Let’s be clear about one critical fact here: under Title VI of the Civil Rights Act, Americans have the right to file complaints with federal agencies for alleged acts of racial discrimination. Such complaints are fielded by the Department of Education when the case arises from discrimination in schools, or by the Department of Transportation, if, for example, a local authority is attempting to segregate a community using a highway or railroad, something that used to happen routinely in the South.

In the case of petrochemical pollution in Louisiana, the EPA and the federal government writ large not only had the right but the responsibility to investigate citizen’s claims of discrimination. Citizens, universities and nonprofit organizations have shown that local authorities have planned to pack Black neighborhoods with toxic plants, and that the state has permitted them to do so. If poisoning predominantly Black communities with toxic emissions and industrial waste isn’t an act of racial discrimination, then what is?

Unfortunately, it seems the federal government has decided to give in to pressure, dropping three of its highest-profile civil rights complaints. Of course, this doesn’t just mean stepping away from negotiations that could have changed permitting processes and improved the lives of local residents. It also signals a willingness to back away from the broader investigation into industry, state, and local authorities packing toxic pollutants into Black communities along the Gulf Coast.

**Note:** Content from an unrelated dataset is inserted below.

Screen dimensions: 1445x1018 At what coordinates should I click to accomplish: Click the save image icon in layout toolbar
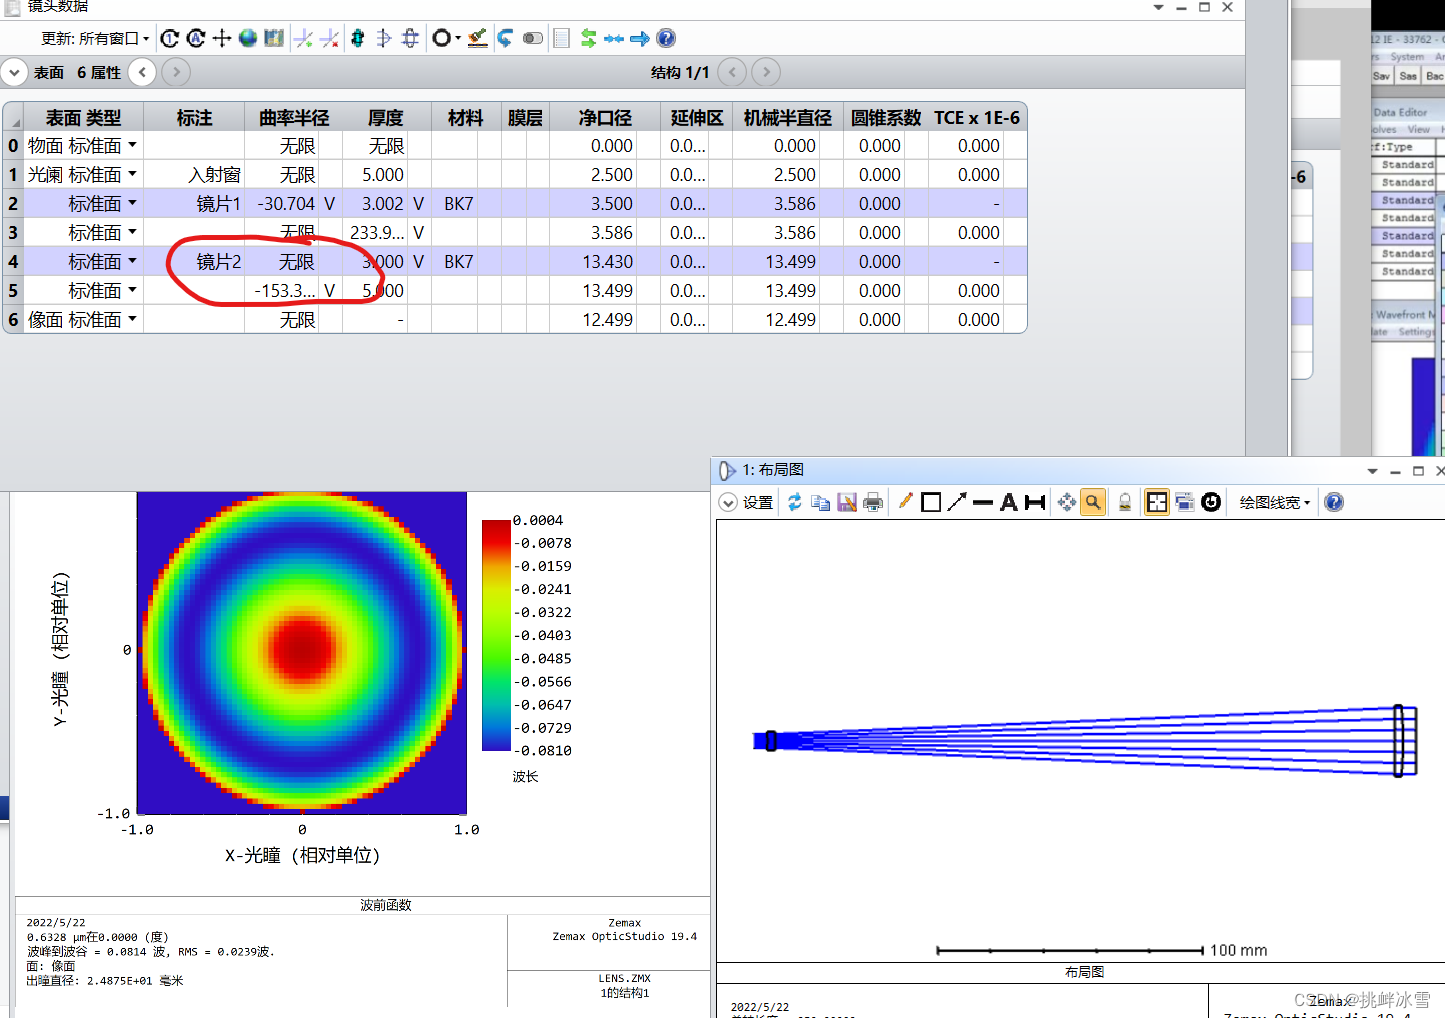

There’s still another case, also from Cancer Alley, that focuses on local authorities zoning Black communities for new petrochemical facilities. Fortunately in that case, the plaintiffs have volumes of evidence, from the parish’s history of discriminatory land use practices to a more recent paper trail that could be seen as a smoking gun. Within the last 10 years, the parish has zoned only two precincts for polluting industry, both being majority Black.

Environmental injustice is one of the most insidious and life-threatening forms of discrimination we face in this country. From poisoned water in Flint, Mich., to coal pollution in the Southwest’s indigenous communities, to carcinogens from petrochemical plants in Black communities on the Gulf, environmental injustice is costing lives.

Today, we have politicians like Landry dedicated to closing what few avenues of recourse remain for injured citizens. At the same time, we have “jurists” passing anti-civil rights legislation from the bench. We need to make sure this administration continues to fight for civil rights and put an end to environmental injustice.

Lt. Gen. Russel Honoré (Ret.) led Joint Task Force Katrina in New Orleans following the devastating Category 5 hurricane. He is currently head of The Green Army, an organization dedicated to finding solutions to pollution.